─── Exercise materials ───

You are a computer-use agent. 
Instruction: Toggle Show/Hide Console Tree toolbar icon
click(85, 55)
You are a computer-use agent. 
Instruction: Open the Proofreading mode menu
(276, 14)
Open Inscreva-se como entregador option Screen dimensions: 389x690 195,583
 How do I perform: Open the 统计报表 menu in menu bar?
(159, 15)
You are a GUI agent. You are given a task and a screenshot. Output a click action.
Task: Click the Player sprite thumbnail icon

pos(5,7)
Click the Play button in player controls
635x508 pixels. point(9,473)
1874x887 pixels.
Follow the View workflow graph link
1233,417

───
─── Exercise materials ───

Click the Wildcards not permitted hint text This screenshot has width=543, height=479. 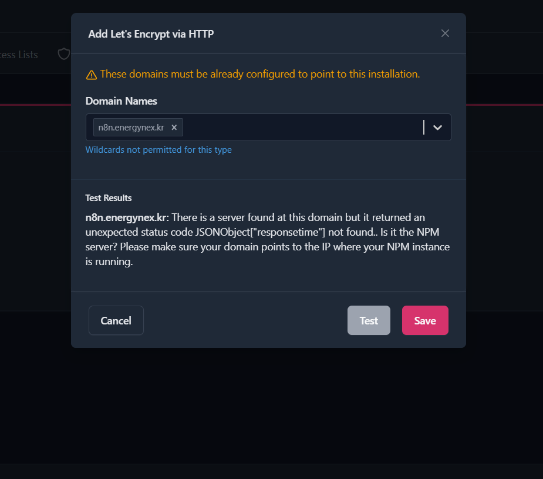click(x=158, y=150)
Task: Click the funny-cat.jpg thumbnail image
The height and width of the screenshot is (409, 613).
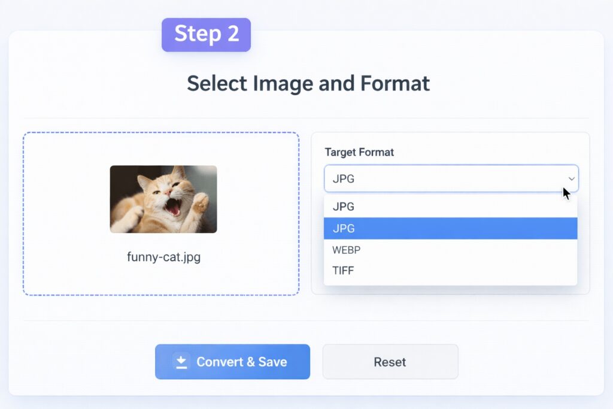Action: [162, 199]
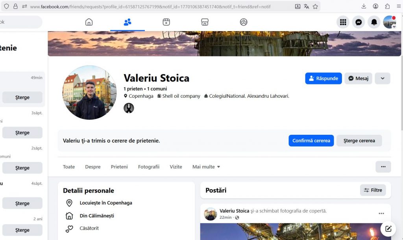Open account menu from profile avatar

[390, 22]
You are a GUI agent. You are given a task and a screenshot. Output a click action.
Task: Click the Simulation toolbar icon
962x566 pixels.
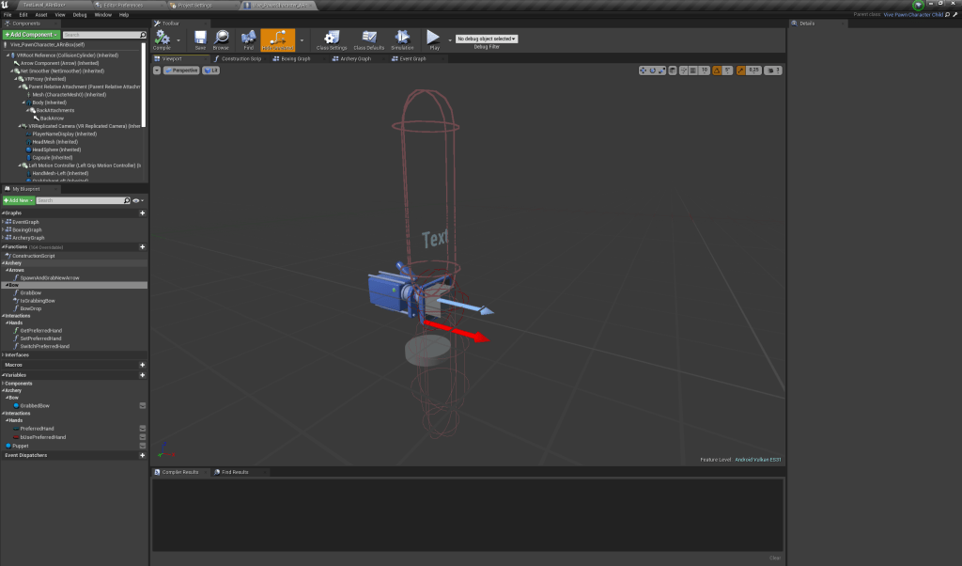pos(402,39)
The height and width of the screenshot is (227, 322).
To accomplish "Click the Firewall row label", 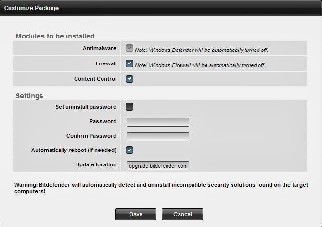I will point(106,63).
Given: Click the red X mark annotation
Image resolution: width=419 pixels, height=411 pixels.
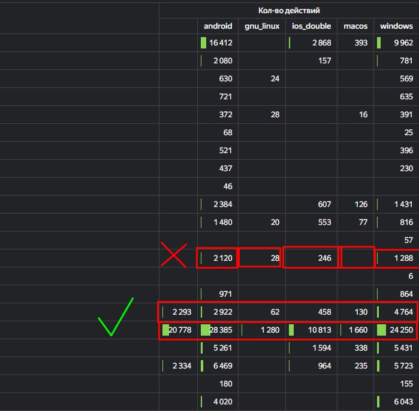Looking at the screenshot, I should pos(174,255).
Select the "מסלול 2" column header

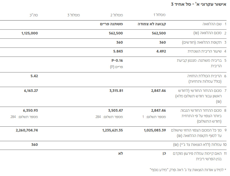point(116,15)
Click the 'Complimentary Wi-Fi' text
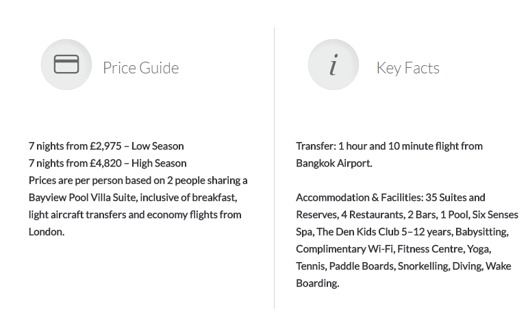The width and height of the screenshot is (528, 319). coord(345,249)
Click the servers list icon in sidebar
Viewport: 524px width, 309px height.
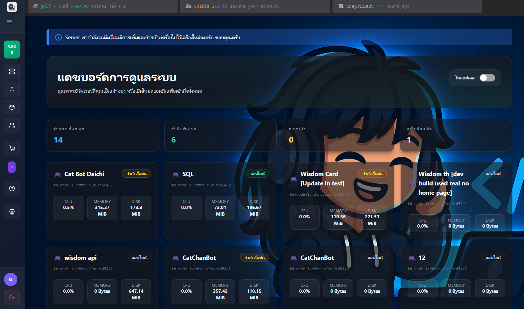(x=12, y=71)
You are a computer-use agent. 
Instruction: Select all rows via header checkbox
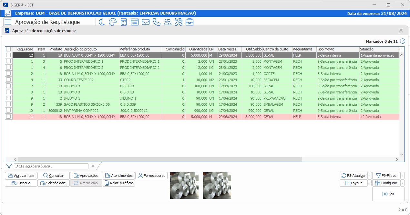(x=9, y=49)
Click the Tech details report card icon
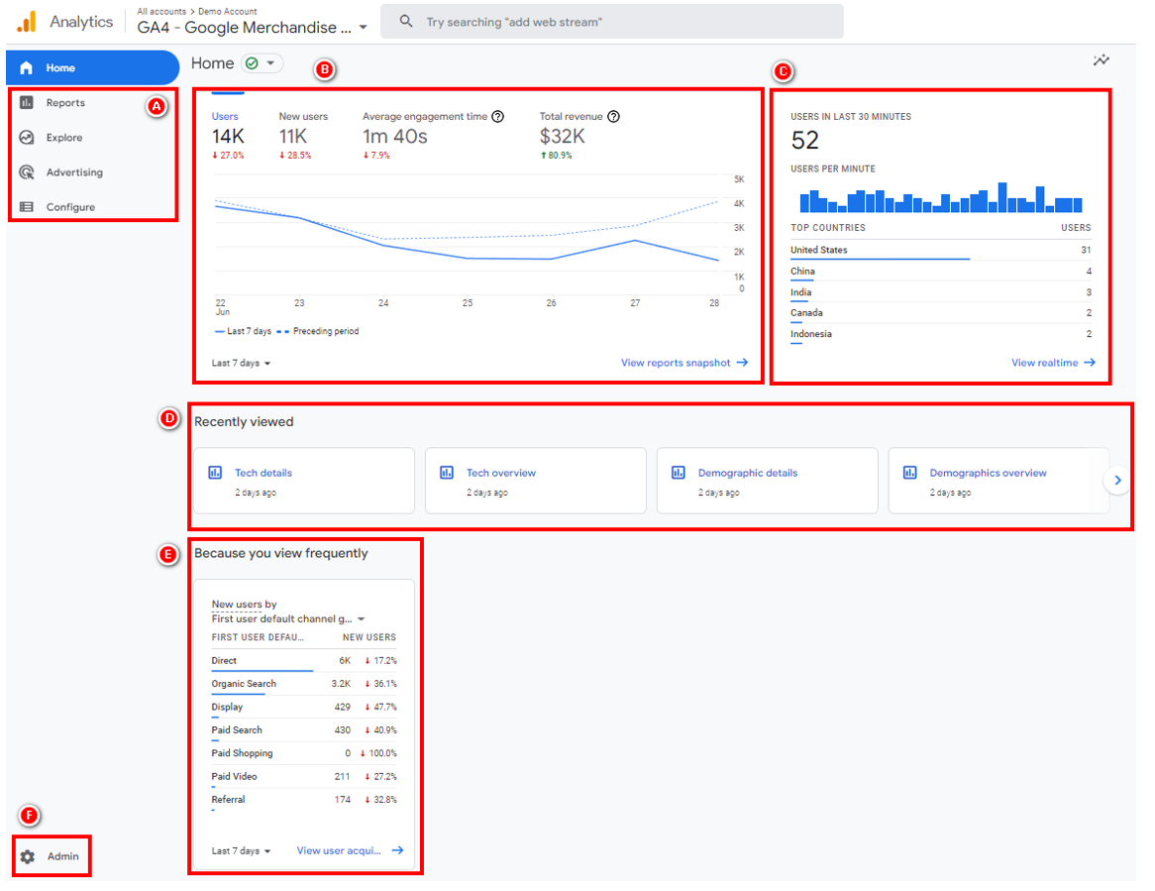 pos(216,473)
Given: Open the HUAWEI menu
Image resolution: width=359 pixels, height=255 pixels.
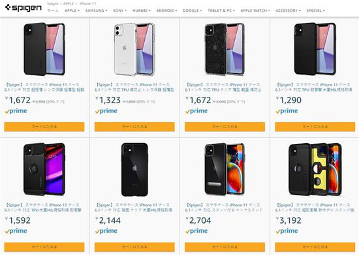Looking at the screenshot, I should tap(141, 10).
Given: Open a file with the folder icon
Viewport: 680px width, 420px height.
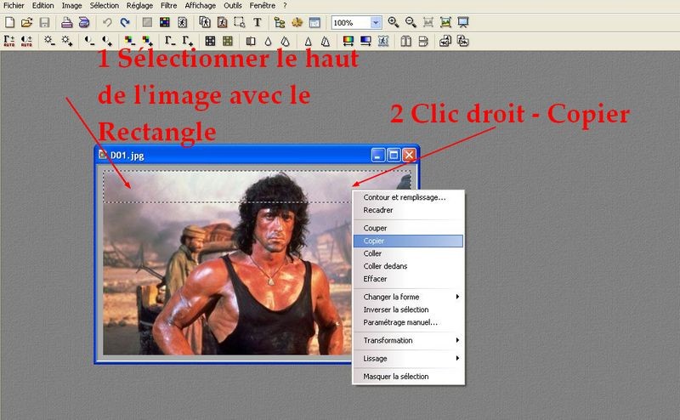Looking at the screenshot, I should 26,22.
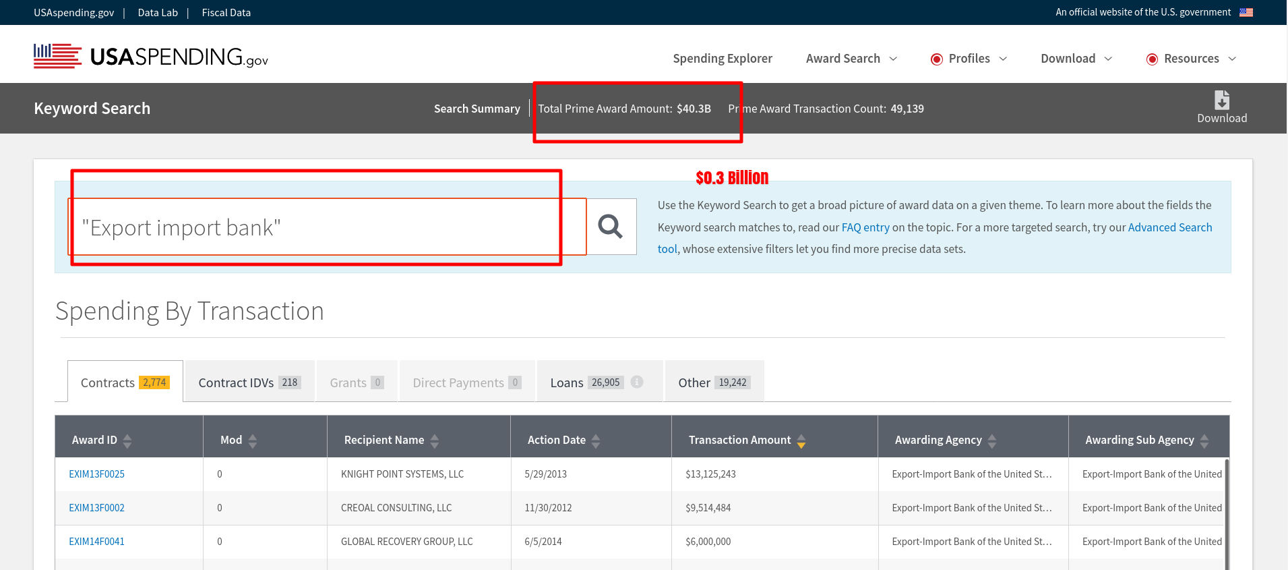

───

# What you need to do:
Copy word for word the lines above, starting at the line containing "Instruction: Select all" and ending at the line containing "Given: Open a file with the folder icon", inclusive, with no pictures.

# Task result:
Instruction: Select all rows via header checkbox
(x=9, y=49)
Click the Tech details report card icon
 pos(216,473)
Given: Open the HUAWEI menu
Image resolution: width=359 pixels, height=255 pixels.
Looking at the screenshot, I should tap(141, 10).
Given: Open a file with the folder icon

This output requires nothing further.